RoboSimian finishes in fifth place — the robot is a collaborative partnering effort between the Jet Propulsion Laboratory / Caltech and UCSB’s Robotics Lab led by ECE Assistant Professor Katie Byl and her graduate students
Showing off its robustness and versatility, the ape-like RoboSimian robot, developed at NASA’s Jet Propulsion Laboratory, Pasadena, California, took fifth place in the DARPA Robotics Challenge (DRC) Finals, held June 5 through 6 in Pomona, California. RoboSimian squared off against 22 other robots in the international robotics competition, which promoted the development of robots that could respond to disaster scenarios too dangerous for humans.
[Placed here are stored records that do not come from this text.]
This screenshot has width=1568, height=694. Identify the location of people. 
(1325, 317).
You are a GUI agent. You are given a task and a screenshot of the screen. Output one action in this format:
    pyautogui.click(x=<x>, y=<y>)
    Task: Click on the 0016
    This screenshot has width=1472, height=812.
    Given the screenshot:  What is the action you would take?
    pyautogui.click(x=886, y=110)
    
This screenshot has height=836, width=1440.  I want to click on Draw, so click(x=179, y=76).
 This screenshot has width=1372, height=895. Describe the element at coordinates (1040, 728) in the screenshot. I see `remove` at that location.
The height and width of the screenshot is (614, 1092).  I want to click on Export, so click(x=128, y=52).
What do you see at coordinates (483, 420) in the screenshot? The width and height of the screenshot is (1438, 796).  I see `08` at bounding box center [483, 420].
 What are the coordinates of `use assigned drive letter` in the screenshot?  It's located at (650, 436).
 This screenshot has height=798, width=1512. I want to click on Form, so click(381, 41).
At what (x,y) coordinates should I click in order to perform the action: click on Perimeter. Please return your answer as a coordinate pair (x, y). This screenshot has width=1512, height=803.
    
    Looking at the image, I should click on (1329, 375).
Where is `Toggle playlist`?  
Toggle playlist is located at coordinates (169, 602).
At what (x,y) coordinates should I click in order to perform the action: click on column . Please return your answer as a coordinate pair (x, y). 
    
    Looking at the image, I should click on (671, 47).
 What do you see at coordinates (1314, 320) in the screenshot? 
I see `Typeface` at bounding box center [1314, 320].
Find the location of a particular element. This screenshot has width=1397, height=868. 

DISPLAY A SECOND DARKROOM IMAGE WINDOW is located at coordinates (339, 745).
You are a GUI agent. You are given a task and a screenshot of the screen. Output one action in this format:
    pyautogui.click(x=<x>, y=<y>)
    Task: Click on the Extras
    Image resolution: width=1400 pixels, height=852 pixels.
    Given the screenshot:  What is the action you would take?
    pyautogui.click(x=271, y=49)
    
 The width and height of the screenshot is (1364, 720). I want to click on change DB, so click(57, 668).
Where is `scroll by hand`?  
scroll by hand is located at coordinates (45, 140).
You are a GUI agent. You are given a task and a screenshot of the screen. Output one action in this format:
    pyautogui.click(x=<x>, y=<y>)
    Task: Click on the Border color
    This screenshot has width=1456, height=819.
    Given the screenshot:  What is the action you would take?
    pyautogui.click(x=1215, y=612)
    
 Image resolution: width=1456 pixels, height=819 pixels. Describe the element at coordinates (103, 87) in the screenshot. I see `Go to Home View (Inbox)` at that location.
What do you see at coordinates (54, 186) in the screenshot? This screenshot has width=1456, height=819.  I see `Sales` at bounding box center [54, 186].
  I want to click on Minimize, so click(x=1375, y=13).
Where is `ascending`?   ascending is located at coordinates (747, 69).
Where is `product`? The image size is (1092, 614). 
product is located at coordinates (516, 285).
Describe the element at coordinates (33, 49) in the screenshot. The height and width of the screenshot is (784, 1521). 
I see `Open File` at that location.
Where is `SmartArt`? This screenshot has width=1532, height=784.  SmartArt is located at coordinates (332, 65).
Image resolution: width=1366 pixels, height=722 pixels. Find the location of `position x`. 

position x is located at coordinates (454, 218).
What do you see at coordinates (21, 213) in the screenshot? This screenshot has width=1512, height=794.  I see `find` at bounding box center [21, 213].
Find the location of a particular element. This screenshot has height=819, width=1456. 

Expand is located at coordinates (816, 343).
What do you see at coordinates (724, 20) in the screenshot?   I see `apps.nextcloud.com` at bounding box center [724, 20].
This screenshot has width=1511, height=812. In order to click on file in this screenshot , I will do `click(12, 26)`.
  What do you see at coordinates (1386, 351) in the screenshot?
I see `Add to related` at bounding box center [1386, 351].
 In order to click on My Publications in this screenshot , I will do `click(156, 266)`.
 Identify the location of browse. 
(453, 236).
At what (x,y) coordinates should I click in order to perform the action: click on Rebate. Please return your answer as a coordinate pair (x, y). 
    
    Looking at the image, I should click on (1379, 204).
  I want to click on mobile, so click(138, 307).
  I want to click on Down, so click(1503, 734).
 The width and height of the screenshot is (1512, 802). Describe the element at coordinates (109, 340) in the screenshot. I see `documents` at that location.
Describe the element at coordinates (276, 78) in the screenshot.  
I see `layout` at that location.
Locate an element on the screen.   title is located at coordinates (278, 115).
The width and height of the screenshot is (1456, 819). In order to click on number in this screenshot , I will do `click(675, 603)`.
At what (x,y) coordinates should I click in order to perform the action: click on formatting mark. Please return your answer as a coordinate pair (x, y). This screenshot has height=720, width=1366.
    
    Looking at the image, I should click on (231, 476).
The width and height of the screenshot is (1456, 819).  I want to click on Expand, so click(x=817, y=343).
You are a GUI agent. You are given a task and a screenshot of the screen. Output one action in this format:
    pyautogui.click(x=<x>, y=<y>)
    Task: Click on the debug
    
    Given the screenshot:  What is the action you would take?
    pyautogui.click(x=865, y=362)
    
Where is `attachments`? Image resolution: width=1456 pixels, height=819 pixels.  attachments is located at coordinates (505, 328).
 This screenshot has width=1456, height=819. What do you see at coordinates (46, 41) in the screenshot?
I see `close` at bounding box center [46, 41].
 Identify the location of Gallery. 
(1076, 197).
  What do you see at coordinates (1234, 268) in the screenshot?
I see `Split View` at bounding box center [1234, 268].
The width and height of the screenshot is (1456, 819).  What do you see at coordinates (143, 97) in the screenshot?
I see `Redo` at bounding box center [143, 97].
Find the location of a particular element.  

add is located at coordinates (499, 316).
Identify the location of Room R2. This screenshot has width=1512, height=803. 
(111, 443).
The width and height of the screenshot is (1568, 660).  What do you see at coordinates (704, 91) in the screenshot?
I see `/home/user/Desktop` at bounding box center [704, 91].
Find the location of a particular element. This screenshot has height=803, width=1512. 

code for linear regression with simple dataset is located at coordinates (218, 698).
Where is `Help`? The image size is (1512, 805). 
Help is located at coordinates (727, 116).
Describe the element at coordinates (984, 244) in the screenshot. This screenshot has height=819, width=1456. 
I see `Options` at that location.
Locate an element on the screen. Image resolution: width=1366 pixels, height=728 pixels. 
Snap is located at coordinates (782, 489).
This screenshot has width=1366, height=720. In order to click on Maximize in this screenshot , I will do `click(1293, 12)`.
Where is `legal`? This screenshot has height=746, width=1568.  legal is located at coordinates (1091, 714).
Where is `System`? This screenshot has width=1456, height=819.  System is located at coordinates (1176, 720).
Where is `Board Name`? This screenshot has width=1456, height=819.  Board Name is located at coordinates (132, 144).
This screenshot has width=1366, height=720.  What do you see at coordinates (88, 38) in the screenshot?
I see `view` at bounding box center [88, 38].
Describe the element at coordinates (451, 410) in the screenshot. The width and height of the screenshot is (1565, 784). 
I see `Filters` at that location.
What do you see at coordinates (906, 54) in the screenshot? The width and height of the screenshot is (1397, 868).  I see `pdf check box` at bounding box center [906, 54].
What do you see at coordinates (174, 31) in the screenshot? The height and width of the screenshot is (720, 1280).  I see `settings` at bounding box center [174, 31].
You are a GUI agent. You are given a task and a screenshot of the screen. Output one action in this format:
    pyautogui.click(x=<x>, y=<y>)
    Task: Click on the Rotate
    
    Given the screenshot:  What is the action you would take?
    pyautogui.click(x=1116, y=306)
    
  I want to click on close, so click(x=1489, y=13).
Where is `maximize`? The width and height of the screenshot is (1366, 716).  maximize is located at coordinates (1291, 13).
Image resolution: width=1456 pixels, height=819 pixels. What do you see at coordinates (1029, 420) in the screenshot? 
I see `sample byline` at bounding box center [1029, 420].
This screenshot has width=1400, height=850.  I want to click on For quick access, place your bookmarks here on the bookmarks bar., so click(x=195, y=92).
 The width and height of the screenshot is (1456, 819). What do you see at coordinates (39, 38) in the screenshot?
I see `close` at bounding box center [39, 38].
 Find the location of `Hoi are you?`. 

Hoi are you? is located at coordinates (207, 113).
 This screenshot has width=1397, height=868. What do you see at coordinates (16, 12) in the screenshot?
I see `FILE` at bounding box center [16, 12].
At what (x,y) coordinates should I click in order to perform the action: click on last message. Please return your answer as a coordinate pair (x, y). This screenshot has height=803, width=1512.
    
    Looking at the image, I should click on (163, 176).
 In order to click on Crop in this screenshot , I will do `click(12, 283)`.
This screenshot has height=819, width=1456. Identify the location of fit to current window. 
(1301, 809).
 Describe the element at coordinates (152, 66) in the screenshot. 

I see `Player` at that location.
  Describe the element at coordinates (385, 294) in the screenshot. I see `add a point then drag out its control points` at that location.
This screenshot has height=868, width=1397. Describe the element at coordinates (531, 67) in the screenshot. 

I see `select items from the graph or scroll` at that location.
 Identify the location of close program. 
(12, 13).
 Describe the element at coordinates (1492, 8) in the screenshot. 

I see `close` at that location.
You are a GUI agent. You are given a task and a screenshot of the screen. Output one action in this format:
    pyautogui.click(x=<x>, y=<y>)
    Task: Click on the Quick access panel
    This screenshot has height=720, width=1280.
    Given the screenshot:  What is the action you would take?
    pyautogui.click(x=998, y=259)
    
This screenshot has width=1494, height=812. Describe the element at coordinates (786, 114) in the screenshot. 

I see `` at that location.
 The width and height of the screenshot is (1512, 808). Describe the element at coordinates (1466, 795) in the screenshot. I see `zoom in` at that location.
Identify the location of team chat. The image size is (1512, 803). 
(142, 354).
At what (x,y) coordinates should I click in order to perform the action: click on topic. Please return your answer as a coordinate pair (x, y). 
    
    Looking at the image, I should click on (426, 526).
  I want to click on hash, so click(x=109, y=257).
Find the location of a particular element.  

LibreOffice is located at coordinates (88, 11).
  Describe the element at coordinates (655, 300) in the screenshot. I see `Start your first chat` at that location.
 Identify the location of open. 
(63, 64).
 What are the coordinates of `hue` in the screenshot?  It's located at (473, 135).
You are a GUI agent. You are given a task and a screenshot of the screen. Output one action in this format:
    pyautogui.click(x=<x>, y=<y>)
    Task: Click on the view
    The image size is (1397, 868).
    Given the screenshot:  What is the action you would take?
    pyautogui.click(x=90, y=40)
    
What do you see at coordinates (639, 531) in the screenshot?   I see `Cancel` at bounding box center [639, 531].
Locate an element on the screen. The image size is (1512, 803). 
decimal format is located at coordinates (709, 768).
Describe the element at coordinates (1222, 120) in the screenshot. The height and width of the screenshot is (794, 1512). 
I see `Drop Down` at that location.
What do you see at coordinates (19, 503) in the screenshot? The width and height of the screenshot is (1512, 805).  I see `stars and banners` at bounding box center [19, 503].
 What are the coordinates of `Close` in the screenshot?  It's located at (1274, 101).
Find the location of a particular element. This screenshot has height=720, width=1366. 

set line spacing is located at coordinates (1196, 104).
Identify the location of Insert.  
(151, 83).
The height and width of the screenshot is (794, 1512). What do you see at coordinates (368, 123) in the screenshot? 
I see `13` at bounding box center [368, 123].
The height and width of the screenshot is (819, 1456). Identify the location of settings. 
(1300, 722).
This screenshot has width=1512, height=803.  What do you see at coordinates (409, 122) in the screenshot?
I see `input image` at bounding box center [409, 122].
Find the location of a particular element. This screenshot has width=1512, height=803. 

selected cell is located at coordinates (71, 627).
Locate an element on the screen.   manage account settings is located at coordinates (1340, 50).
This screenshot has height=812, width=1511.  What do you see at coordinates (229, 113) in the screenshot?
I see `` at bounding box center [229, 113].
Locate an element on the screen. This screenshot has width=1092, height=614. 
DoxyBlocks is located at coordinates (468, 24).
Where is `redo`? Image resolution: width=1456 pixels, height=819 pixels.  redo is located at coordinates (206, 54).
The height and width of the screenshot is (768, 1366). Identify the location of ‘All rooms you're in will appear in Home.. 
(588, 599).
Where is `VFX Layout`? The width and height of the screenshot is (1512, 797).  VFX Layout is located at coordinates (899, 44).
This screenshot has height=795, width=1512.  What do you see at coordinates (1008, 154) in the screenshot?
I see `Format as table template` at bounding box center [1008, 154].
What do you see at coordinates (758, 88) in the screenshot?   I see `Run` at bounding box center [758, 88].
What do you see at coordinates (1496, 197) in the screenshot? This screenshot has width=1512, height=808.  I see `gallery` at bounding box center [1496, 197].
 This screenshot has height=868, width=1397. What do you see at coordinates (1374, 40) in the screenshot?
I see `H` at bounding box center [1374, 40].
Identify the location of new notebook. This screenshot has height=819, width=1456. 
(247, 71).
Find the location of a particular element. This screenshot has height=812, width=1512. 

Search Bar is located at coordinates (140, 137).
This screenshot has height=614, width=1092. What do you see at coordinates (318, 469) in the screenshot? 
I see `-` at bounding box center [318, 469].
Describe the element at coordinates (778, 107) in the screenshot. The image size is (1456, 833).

RoboSimian and its competitors faced a variety of complex tasks during the tournament. Each robot had one hour to:
• Drive a vehicle through a slalom course and then exit the vehicle
• Open a door
• Turn a wheel to open a valve
• Cut a hole in a half-inch-thick panel of drywall using a cordless power drill
• Cross a field of debris or walk over uneven terrain
• Walk up a set of stairs
In addition to the tasks known in advance, DARPA officials gave competitors an additional surprise task each day. These included throwing a switch on an electrical panel and pulling a plug from an electrical socket and reinserting it.
Making the challenge even more difficult, the JPL group and the other teams faced degraded communications as they tried to control their robots. DARPA officials had planned this element of the competition to mimic the disorientation of a disaster scenario.
The DRC Finals are the culmination of a nearly three-year program to develop robots capable of assisting humans in responding to natural and man-made disasters. The challenge was launched in the wake of the 2011 earthquake and tsunami that devastated the Tohoku region of Japan, with the goal of better preparing humans to confront the threats posed by future disasters. Through two preliminary rounds of competition, DARPA and the DRC teams redefined what is possible in supervised autonomy, physical adaptability and human-machine control interfaces.